→ DIRECTION
Can you write out every line of the material again, requests included, shifting each number in the click coordinates up by 14 and leaving the pictures out?

[Entries on target coordinates]
============
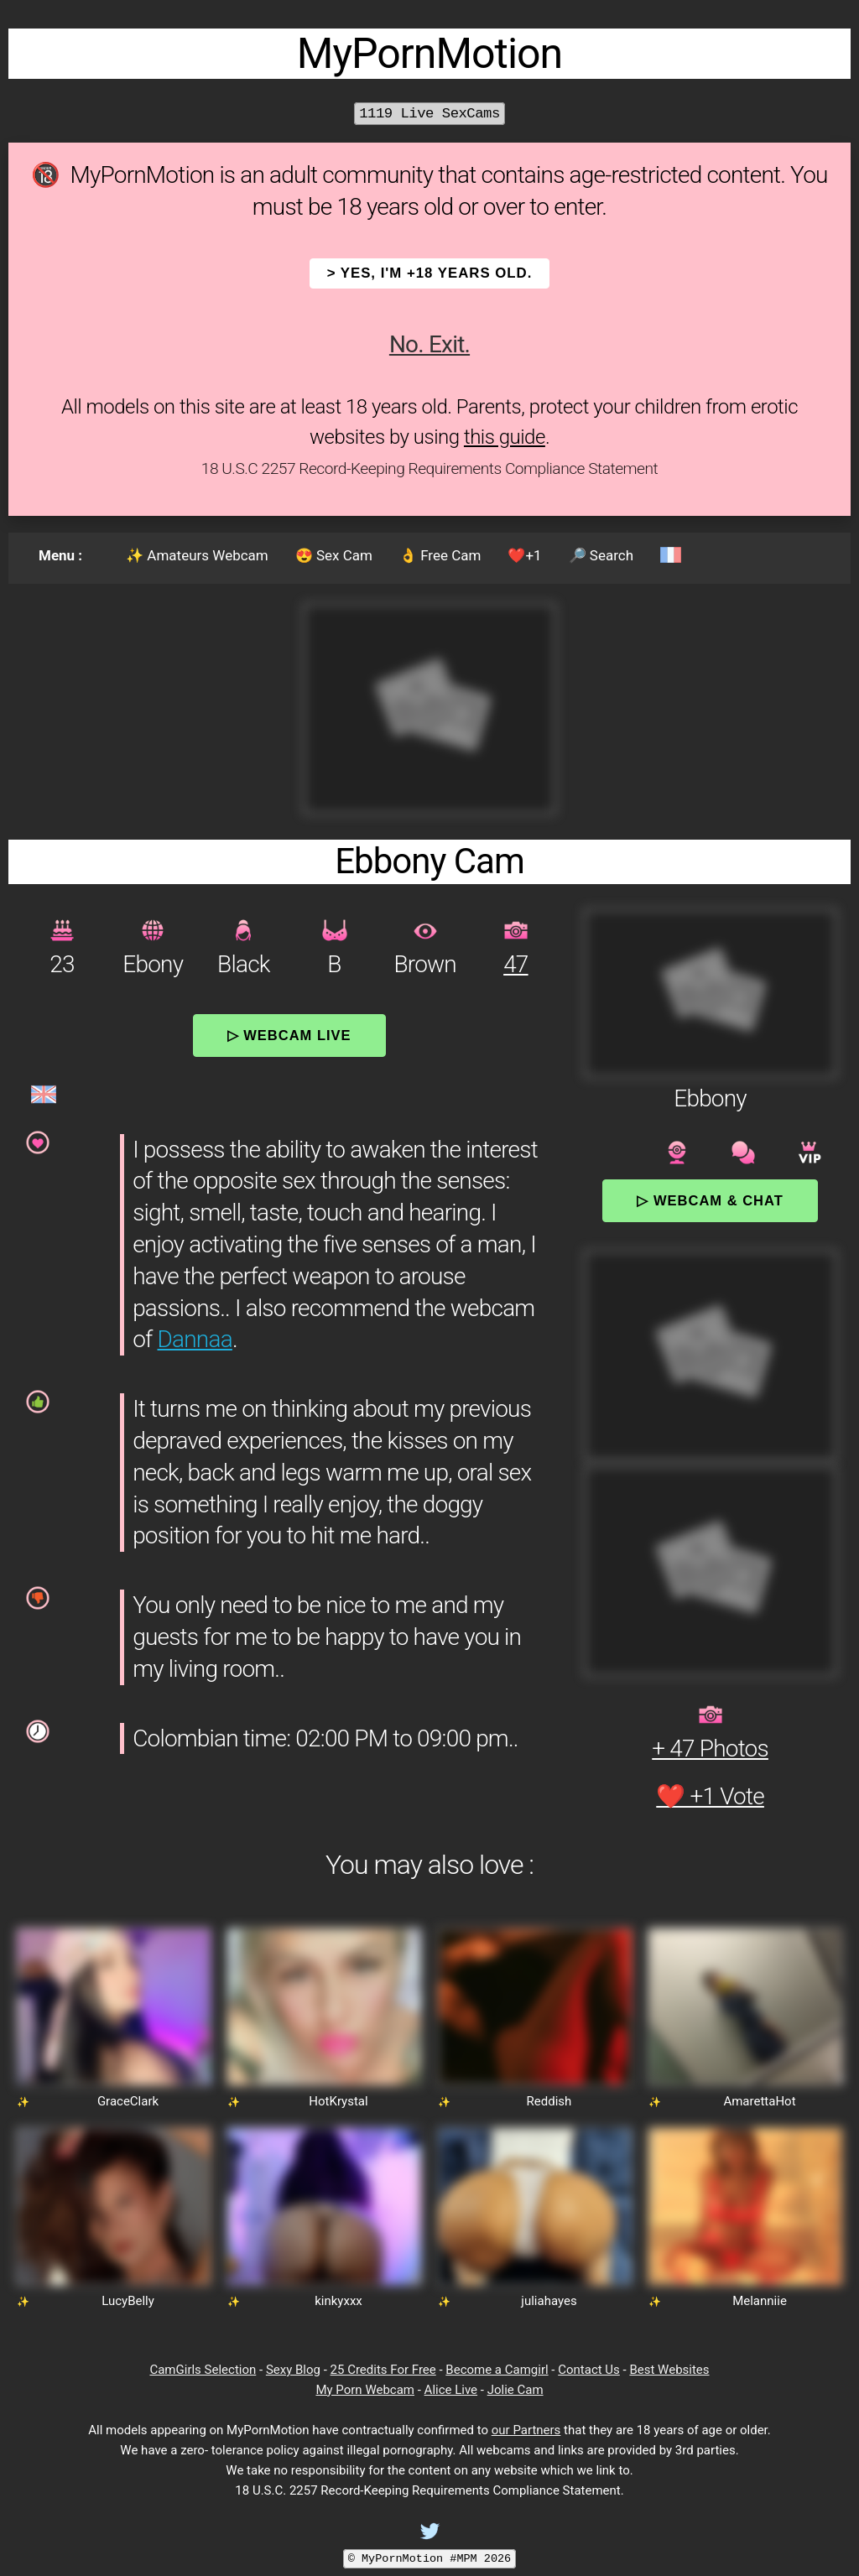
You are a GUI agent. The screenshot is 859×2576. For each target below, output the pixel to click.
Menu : (60, 555)
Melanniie (759, 2300)
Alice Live (450, 2389)
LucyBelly (128, 2300)
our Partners (526, 2430)
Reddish (549, 2101)
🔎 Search (601, 555)
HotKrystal (338, 2101)
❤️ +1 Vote (710, 1796)
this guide (504, 437)
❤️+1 (524, 555)
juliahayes (548, 2300)
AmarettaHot (759, 2101)
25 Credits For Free (383, 2369)
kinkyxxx (338, 2300)
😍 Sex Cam (333, 555)
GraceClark (128, 2101)
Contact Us (589, 2369)
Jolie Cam (515, 2389)
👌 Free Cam (440, 555)
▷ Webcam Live (289, 1035)
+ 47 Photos (710, 1748)
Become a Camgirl (496, 2369)
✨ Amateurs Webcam (197, 555)
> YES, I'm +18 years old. (430, 273)
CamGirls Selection (202, 2369)
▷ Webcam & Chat (710, 1200)
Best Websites (669, 2369)
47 (515, 964)
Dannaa (195, 1339)
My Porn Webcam (364, 2389)
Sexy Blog (293, 2369)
============
→ ANSWER IN FULL
You are a GUI agent. The screenshot is 859×2576. For each target below, output the pixel to click.
Menu : (74, 569)
Melanniie (773, 2314)
Alice Live (464, 2403)
LucyBelly (142, 2314)
our Partners (540, 2444)
Reddish (563, 2115)
🔎 Search (615, 569)
HotKrystal (352, 2115)
❤️ +1 Vote (724, 1810)
this guide (518, 451)
❤️+1 (538, 569)
juliahayes (562, 2314)
AmarettaHot (773, 2115)
25 Credits For Free (397, 2383)
kinkyxxx (352, 2314)
😍 Sex Cam (347, 569)
GraceClark (142, 2115)
Contact Us (603, 2383)
Jolie Cam (529, 2403)
👌 Free Cam (454, 569)
▷ Webcam Live (303, 1049)
+ 47 Photos (724, 1762)
Become a Camgirl (510, 2383)
✨ Amateurs Webcam (211, 569)
> YES, I'm +18 years old. (444, 287)
CamGirls Selection (216, 2383)
▷ Webcam & Chat (724, 1214)
Best Websites (683, 2383)
47 (529, 978)
Dannaa (209, 1353)
My Porn Webcam (378, 2403)
Sexy Blog (307, 2383)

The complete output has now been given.